Text –
Due to the dearth of functional cinemas in the early 80s, most Nigerian filmmakers transitioned to television. In 1980, after Jide Dosunmu’s highly-promoted horror flick, The Encounter, aired on national TV, recorded versions on video cassette flooded the streets of Lagos. The film succeeded in Alaba, signifying that direct release to video could be a more lucrative avenue for the distribution of movies. Several other television productions released on video performed well in Alaba and other markets across the country. But it was the release of Living in Bondage, filmed and released directly on video that kickstarted the boom of the home video era. As expected, other filmmakers working in theatre and television followed this format, and a new distribution system for Nigerian films emerged.
While Nollywood enjoyed unprecedented success and popularity during the release-to-video era, it was dilettantish, and the release-to-video distribution system created a thriving environment for piracy. In a nutshell, filmmakers were losing close to 80% of their profit margins to piracy. Nollywood films were on shelves across Africa and in the Nigerian diaspora, but the producers were not the ones cashing out; it was a gang of pirates.
Jason Njoku’s Irokotv and The Death of Alabanomics
Back on the proverbial mama couch eight years after leaving for school, future IrokoTV co-founder Jason Njoku watched his mum – an avid consumer of content with a never-ending thirst for Nollywood DVDs. When she requested he found more, Njoku did what any young internet-savvy person would and went searching online. When he could not find any, he went to a brick and mortar Nollywood store and noted the distinct lack of a formal distribution system.
It is this gap Njoku called to the attention of his friend and eventual partner, Bastian Gotter. In an opportunistic move, he rightfully envisioned that building a structure to fill the distribution hole could kill piracy and leave them at the helm of a profitable and transcendental Nollywood business. In the years after graduating from university, Njoku cut his teeth in the tough world of entrepreneurship. “I spent a good three years making every mistake there was to make about how to run a business,” he says in an interview with Forbes. These mistakes will be the building blocks for the success that was to come. Gotter advised him to travel to Nigeria to figure out everything there was to learn about Nollywood and how they could potentially tap into the market.

Problem A – Can you convert the rows into a JSON list of strings, one string per line with blank lines left out, starting at the line that contains "Describe the element at coordinates (226, 722)" and stopping after the line that contains "center [67, 303]."? Leave the pictures out.
The text and the rows have nothing to do with each other.

Exercise inputs –

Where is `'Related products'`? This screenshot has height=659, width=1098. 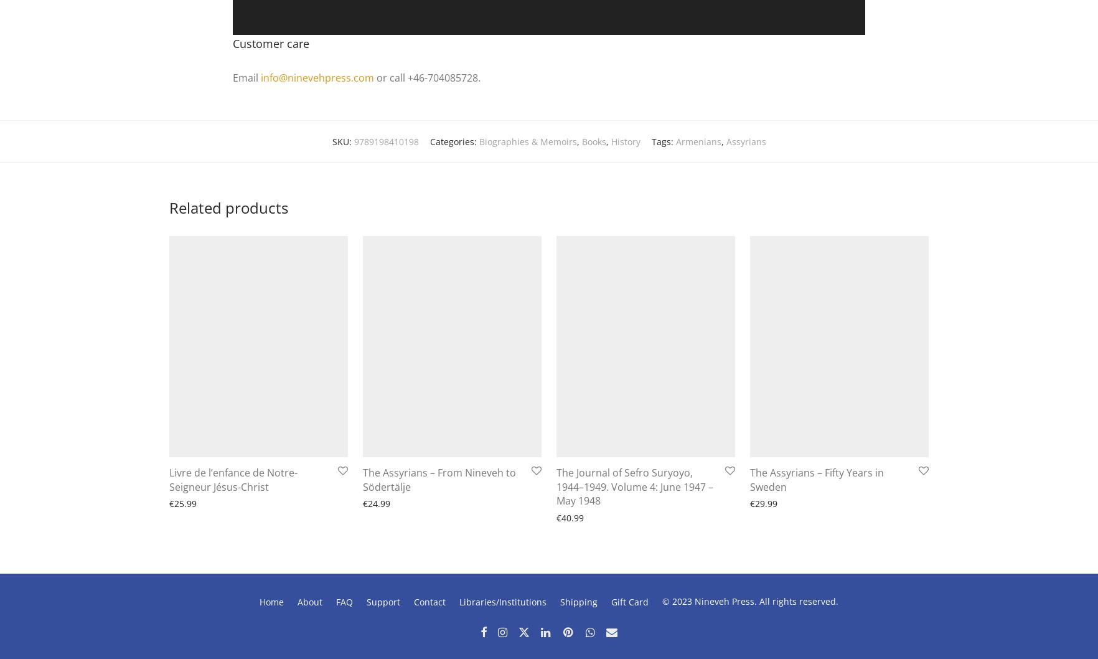 'Related products' is located at coordinates (228, 206).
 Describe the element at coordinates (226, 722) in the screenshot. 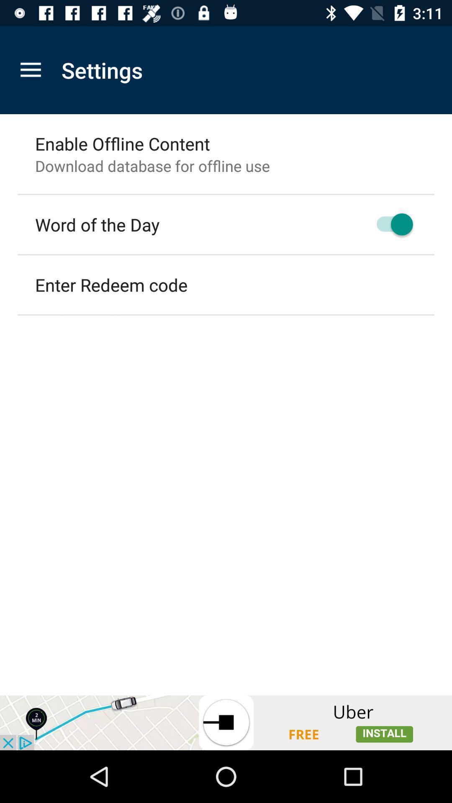

I see `sponsor advertisement for uber` at that location.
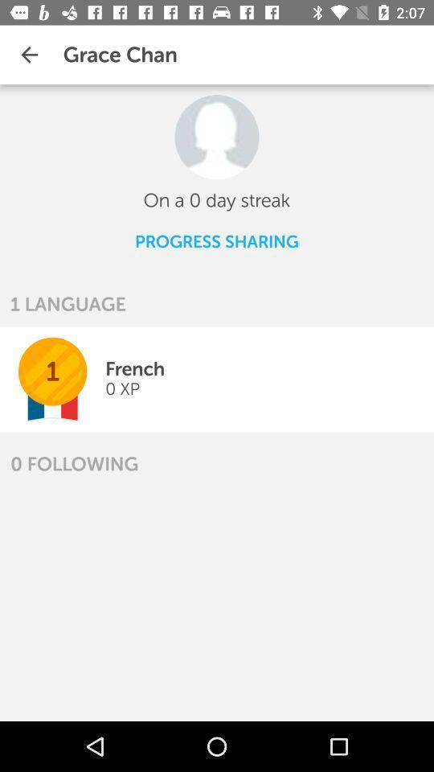 The height and width of the screenshot is (772, 434). What do you see at coordinates (67, 303) in the screenshot?
I see `item below progress sharing` at bounding box center [67, 303].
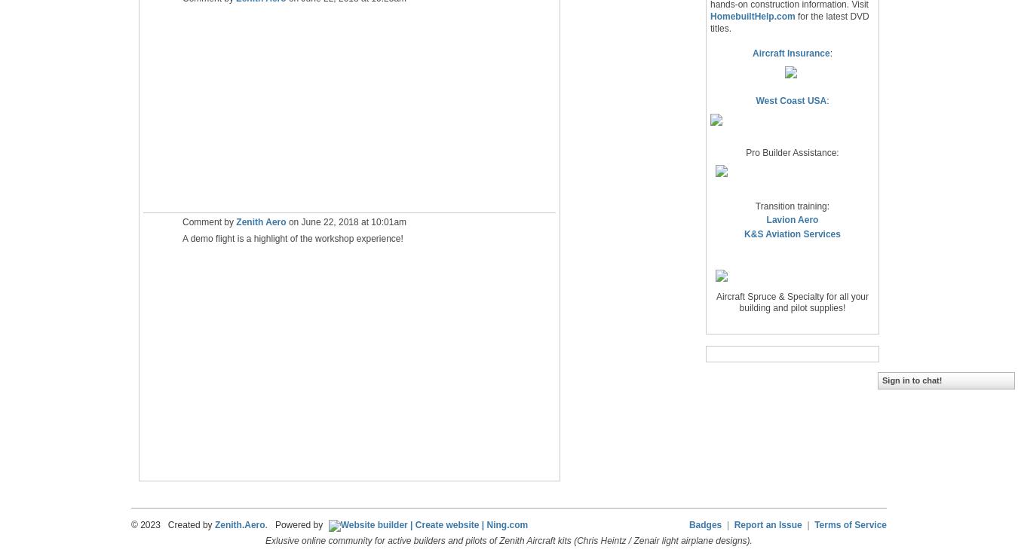  Describe the element at coordinates (292, 238) in the screenshot. I see `'A demo flight is a highlight of the workshop experience!'` at that location.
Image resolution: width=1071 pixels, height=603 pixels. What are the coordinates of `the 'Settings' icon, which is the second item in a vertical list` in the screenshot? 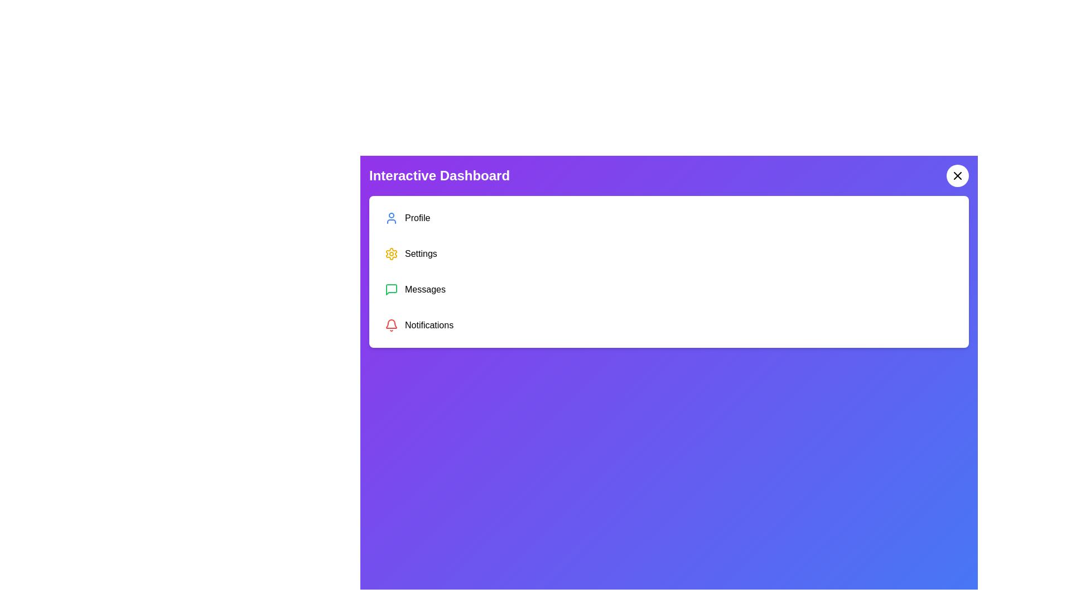 It's located at (391, 254).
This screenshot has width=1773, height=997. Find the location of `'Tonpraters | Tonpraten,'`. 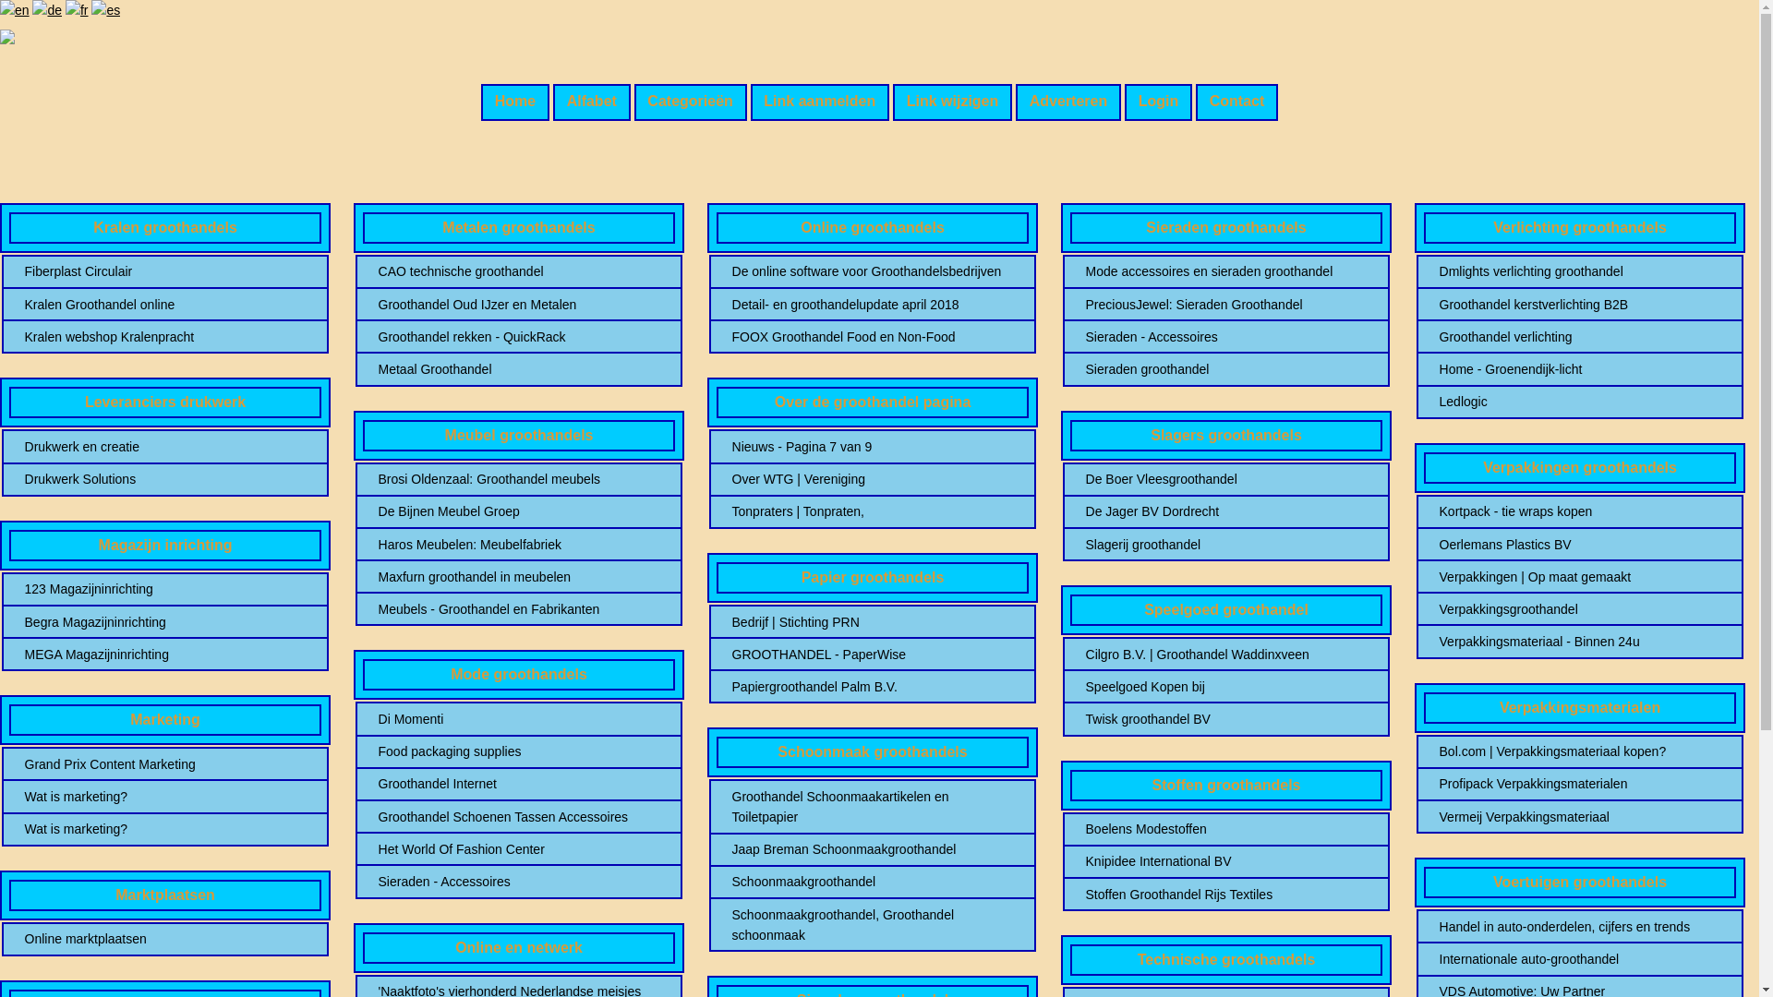

'Tonpraters | Tonpraten,' is located at coordinates (872, 512).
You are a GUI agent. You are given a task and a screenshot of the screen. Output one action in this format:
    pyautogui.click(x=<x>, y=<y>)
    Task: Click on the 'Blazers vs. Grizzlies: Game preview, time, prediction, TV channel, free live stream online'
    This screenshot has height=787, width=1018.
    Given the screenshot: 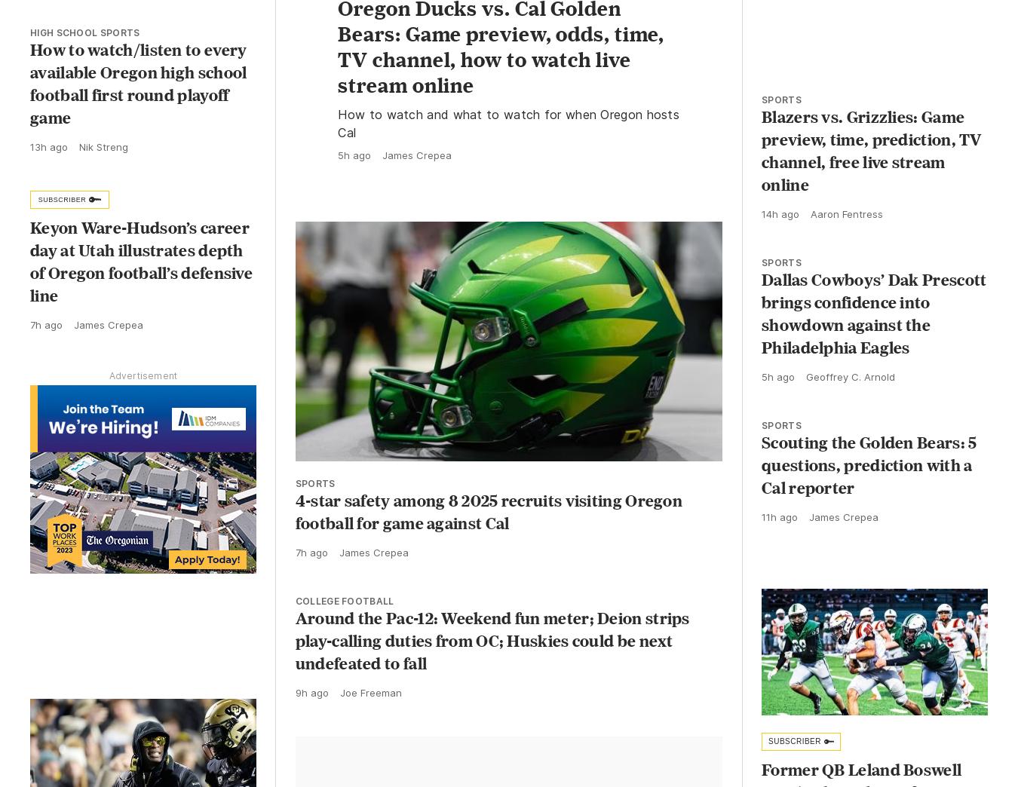 What is the action you would take?
    pyautogui.click(x=760, y=164)
    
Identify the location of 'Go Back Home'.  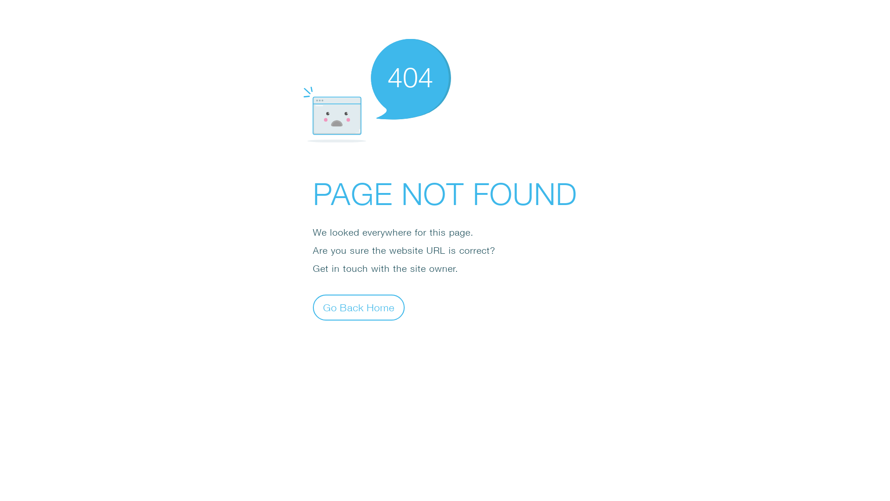
(358, 307).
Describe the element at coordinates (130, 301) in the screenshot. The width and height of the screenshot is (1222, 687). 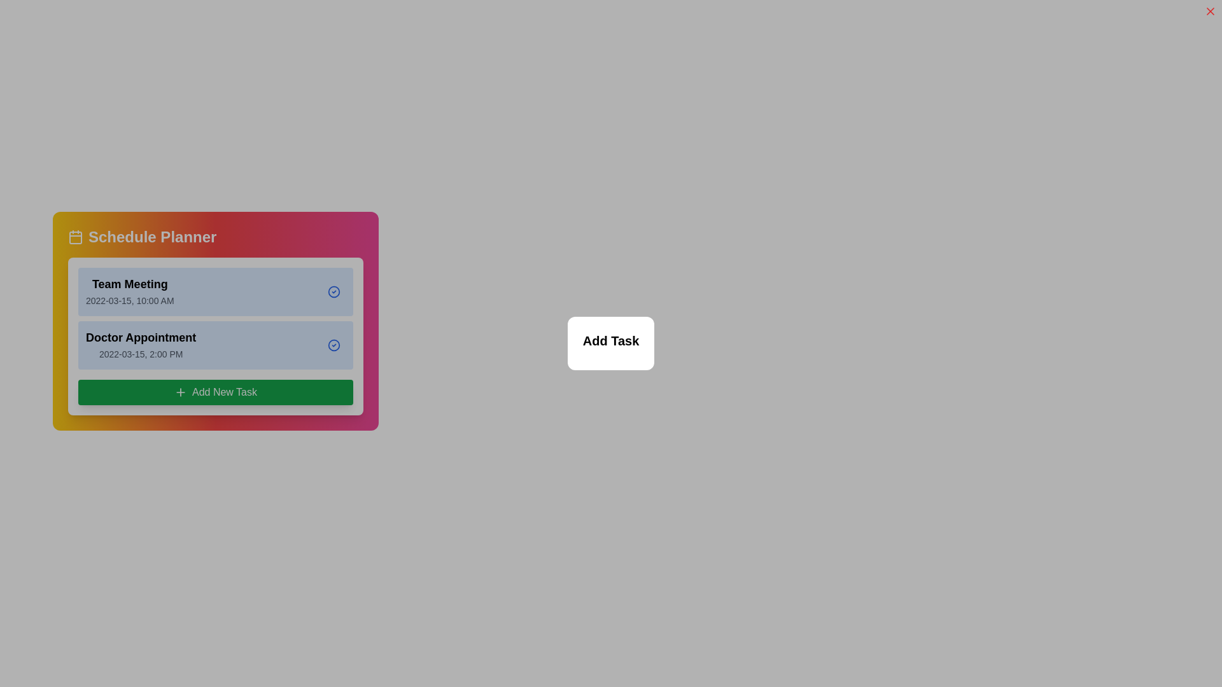
I see `the static text label displaying '2022-03-15, 10:00 AM' located below the 'Team Meeting' title in the schedule interface` at that location.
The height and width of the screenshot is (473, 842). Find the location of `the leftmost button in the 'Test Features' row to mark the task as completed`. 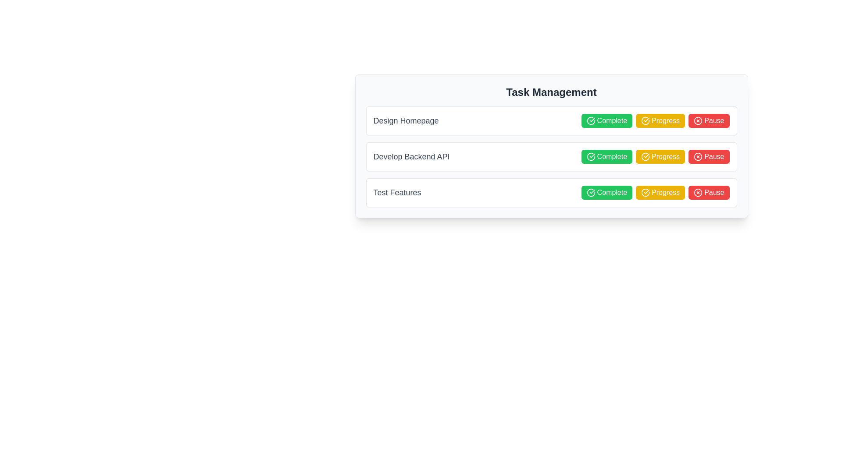

the leftmost button in the 'Test Features' row to mark the task as completed is located at coordinates (605, 192).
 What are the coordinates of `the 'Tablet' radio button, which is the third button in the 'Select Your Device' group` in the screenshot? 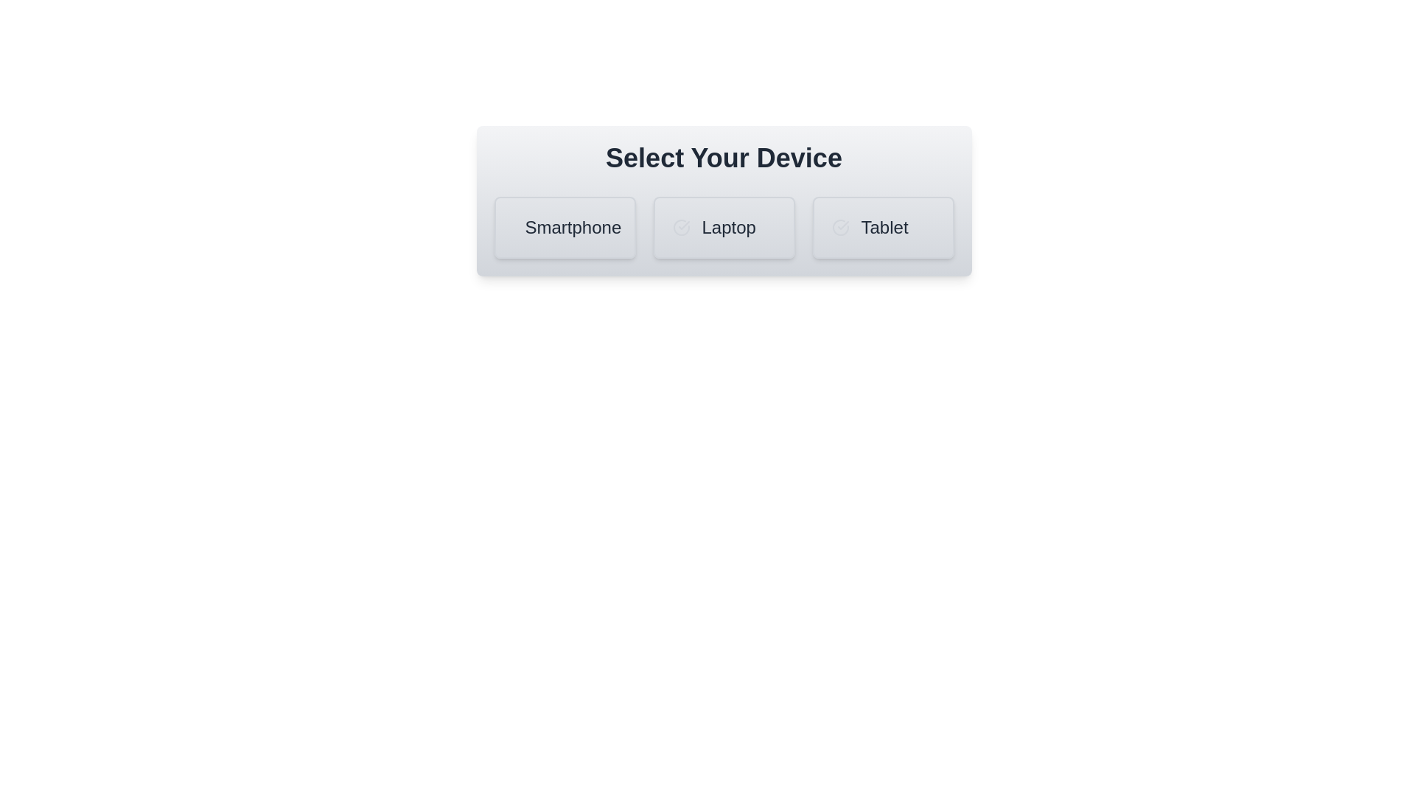 It's located at (883, 227).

Problem B – According to the Nollywood text, how much of their profit margins were filmmakers losing to piracy?

Answer A –
[
  " Describe the element at coordinates (226, 722) in the screenshot. ",
  "I see `sponsor advertisement for uber` at that location.",
  " The height and width of the screenshot is (772, 434). What do you see at coordinates (67, 303) in the screenshot?",
  "I see `item below progress sharing` at bounding box center [67, 303]."
]

Answer B – Close to 80%.